WHAT IS REQUIRED – Could you print exactly the lines of the listing below, starting at the line that has "Enable the Show checkbox for Activated By" and ending at the line that has "Image resolution: width=1080", and only those lines?

THE DATA –
·····

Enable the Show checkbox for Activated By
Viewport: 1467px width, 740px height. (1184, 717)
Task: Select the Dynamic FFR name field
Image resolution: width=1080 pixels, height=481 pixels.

·····

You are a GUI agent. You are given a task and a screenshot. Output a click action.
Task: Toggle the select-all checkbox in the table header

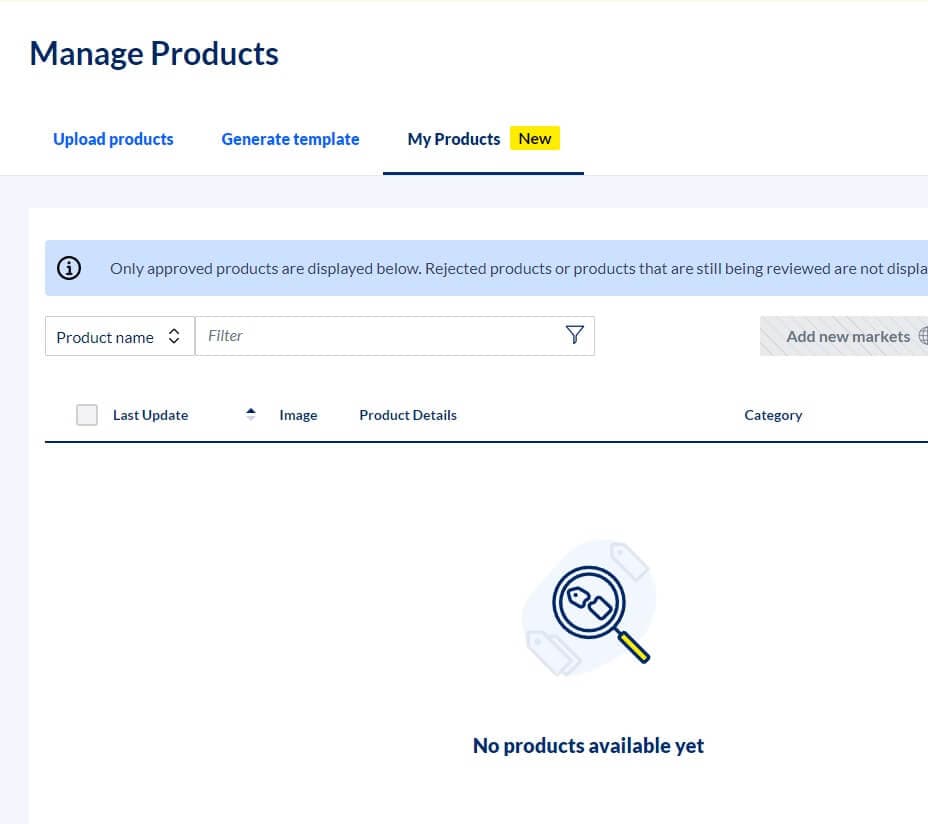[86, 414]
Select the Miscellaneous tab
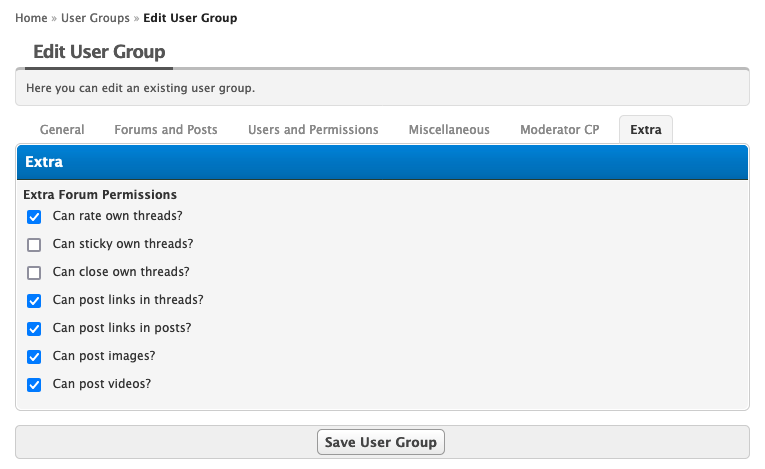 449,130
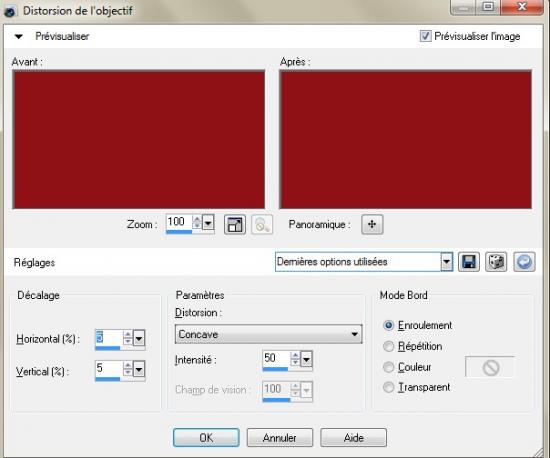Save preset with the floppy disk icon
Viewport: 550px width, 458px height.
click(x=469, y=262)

·····

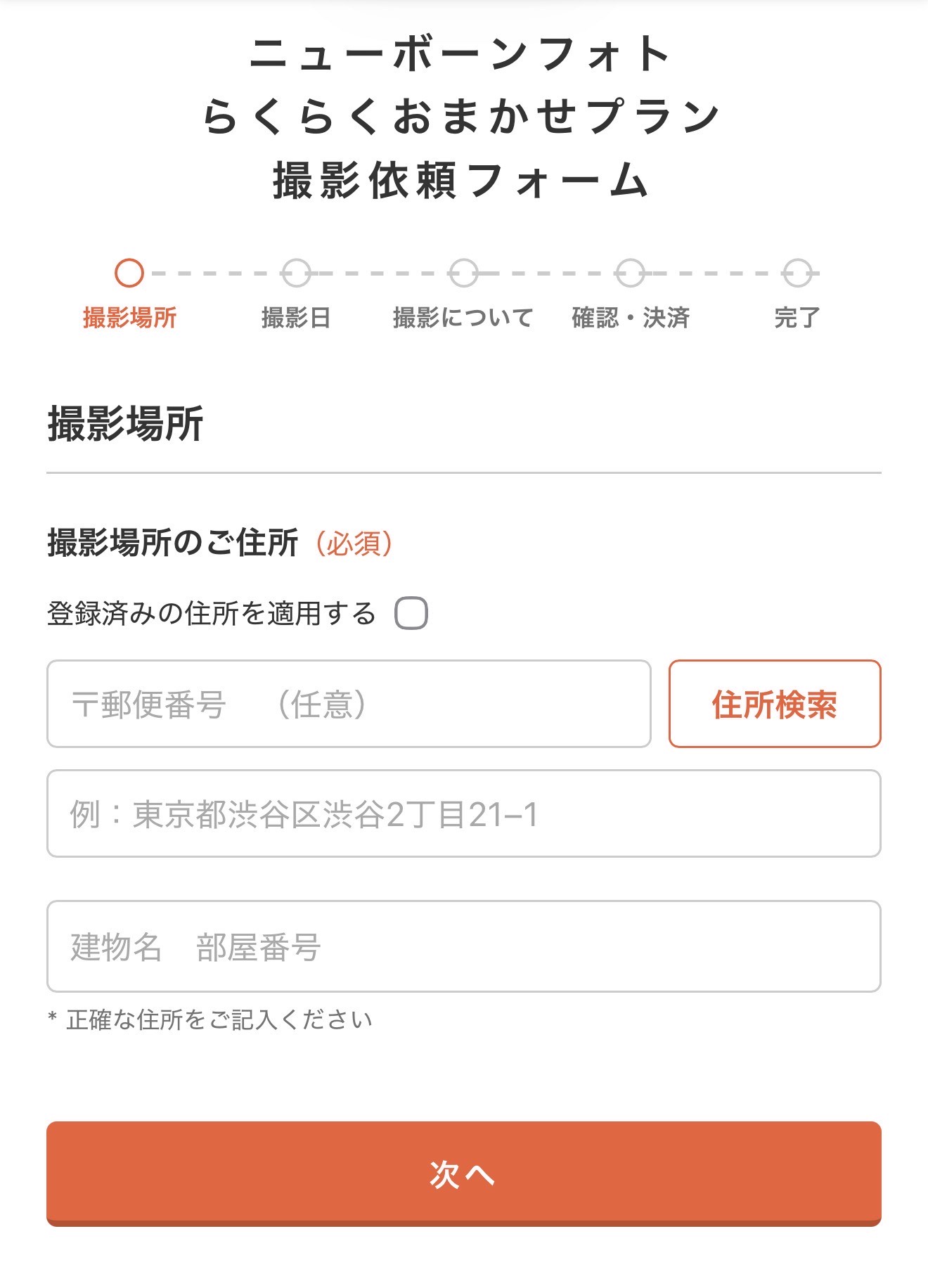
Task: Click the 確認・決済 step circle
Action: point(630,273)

·····

RESPONSE –
Enable the Show checkbox for Activated By
Viewport: 1467px width, 740px height. (1184, 717)
Task: Select the Dynamic FFR name field
Image resolution: width=1080 pixels, height=481 pixels.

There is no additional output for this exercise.